TASK BRIEF — Look below for the line containing "Task: Click the page"; from there through the line containing "Given: Open the TRACKS list dropdown menu", both lines included, please set down each line exactly and nothing else.

───── RAW DATA

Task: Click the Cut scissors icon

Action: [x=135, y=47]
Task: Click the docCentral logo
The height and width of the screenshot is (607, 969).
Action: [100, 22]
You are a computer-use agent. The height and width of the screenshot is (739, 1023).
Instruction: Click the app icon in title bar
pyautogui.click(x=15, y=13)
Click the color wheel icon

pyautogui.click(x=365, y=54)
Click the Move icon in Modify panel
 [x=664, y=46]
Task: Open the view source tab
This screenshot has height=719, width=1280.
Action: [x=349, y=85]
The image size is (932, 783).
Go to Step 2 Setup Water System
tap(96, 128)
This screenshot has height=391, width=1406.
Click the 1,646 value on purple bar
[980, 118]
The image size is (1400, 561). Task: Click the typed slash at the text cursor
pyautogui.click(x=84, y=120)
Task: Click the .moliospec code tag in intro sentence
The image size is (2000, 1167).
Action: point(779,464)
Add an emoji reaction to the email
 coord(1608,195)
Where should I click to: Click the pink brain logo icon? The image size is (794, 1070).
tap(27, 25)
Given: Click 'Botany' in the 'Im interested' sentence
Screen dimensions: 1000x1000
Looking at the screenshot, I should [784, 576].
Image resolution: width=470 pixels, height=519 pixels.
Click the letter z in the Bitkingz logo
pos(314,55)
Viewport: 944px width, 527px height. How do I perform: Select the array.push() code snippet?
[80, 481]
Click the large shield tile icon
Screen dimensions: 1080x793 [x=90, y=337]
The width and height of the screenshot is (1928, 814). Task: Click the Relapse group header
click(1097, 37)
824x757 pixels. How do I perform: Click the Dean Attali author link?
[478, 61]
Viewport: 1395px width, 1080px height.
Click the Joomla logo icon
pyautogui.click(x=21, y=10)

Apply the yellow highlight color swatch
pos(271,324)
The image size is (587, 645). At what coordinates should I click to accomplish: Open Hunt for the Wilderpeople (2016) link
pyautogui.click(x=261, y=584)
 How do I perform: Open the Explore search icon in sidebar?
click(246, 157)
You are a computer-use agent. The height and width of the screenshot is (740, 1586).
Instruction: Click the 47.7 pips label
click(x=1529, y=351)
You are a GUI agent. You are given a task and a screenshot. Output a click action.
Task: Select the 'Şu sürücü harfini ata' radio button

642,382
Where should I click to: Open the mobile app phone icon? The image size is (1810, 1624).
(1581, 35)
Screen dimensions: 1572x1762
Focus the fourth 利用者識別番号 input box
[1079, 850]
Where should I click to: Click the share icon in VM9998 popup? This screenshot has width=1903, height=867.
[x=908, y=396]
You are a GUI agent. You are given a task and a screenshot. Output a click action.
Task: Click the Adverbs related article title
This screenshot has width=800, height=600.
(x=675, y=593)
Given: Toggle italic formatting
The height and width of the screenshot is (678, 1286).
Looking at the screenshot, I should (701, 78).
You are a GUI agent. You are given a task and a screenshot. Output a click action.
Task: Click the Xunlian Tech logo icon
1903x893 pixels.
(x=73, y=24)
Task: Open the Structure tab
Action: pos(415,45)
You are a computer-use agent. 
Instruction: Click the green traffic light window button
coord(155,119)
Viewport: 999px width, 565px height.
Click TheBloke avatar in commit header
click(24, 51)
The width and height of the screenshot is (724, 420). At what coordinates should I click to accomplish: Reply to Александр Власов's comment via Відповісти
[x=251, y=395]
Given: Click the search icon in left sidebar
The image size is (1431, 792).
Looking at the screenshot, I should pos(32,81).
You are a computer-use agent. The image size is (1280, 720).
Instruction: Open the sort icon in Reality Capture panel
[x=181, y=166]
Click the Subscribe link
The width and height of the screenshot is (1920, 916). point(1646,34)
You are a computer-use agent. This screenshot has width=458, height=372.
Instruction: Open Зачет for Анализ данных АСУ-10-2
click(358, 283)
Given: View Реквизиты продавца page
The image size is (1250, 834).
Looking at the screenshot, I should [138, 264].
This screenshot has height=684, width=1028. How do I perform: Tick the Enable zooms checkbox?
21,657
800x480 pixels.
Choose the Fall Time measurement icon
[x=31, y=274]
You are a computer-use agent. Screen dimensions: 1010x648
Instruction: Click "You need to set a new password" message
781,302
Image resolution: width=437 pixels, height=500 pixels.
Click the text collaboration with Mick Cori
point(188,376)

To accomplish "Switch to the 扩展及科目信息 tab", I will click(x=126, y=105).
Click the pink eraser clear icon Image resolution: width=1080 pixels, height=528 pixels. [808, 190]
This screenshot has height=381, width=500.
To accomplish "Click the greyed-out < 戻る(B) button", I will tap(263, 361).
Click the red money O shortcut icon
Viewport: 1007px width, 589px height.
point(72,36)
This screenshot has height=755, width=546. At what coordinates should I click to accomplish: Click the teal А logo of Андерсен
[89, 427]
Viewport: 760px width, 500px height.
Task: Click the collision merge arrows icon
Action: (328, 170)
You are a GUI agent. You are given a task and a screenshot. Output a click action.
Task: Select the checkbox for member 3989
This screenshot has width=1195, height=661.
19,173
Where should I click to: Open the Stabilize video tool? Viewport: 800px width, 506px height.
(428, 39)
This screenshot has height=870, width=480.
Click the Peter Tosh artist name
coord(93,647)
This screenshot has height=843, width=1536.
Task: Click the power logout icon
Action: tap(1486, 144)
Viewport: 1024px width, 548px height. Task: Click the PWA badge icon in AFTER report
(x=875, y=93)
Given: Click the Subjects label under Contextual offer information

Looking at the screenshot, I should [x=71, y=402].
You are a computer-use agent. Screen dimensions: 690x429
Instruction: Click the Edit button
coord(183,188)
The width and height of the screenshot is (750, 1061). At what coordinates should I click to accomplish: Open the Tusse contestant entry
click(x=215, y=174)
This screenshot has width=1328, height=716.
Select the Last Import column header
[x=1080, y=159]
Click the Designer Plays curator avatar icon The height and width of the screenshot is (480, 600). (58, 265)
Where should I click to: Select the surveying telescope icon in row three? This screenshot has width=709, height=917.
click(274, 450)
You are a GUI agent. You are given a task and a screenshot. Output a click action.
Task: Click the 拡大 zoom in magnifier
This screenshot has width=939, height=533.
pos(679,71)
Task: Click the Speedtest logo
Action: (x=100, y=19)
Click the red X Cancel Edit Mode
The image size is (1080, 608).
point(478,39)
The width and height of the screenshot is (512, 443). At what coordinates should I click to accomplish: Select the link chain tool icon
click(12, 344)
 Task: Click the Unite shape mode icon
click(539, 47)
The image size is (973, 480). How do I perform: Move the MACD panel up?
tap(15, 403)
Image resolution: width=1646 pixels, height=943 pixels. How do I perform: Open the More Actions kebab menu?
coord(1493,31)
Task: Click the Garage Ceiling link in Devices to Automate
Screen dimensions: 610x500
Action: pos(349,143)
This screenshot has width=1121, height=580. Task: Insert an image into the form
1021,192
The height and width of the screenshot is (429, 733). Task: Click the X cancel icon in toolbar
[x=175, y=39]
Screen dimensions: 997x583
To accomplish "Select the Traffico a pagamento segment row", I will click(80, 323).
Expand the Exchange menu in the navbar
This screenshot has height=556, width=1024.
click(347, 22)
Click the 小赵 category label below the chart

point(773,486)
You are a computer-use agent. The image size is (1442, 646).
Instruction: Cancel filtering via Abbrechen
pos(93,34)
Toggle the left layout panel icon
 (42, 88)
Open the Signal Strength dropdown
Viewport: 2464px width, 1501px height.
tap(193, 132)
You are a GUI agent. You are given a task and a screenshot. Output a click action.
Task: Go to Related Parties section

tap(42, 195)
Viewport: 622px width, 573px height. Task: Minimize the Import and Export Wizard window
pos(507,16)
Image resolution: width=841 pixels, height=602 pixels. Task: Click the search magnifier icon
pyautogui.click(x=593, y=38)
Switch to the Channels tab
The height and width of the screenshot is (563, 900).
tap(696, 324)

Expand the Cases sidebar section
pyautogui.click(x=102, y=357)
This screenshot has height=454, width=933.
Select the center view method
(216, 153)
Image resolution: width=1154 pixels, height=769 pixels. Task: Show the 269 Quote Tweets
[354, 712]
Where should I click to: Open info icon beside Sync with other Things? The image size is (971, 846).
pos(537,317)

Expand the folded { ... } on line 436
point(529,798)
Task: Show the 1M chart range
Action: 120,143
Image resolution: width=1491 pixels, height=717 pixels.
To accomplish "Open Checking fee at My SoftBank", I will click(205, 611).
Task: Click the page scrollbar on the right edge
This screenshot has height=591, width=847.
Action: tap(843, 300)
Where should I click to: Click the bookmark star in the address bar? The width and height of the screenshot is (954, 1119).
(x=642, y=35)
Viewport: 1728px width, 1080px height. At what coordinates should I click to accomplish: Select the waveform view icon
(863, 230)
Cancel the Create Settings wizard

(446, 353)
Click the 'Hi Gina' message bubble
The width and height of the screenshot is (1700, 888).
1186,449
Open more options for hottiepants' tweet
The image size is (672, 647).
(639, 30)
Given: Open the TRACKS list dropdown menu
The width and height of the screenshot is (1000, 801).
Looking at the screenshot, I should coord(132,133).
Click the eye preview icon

──────────

RESULT OF THIS EXERCISE —
Task: Click the page scrollbar on the right edge
This screenshot has height=591, width=847.
Action: tap(843, 300)
Where should I click to: Click the bookmark star in the address bar? The width and height of the screenshot is (954, 1119).
(x=642, y=35)
Viewport: 1728px width, 1080px height. At what coordinates should I click to accomplish: Select the waveform view icon
(863, 230)
Cancel the Create Settings wizard

(446, 353)
Click the 'Hi Gina' message bubble
The width and height of the screenshot is (1700, 888).
1186,449
Open more options for hottiepants' tweet
The image size is (672, 647).
(639, 30)
Given: Open the TRACKS list dropdown menu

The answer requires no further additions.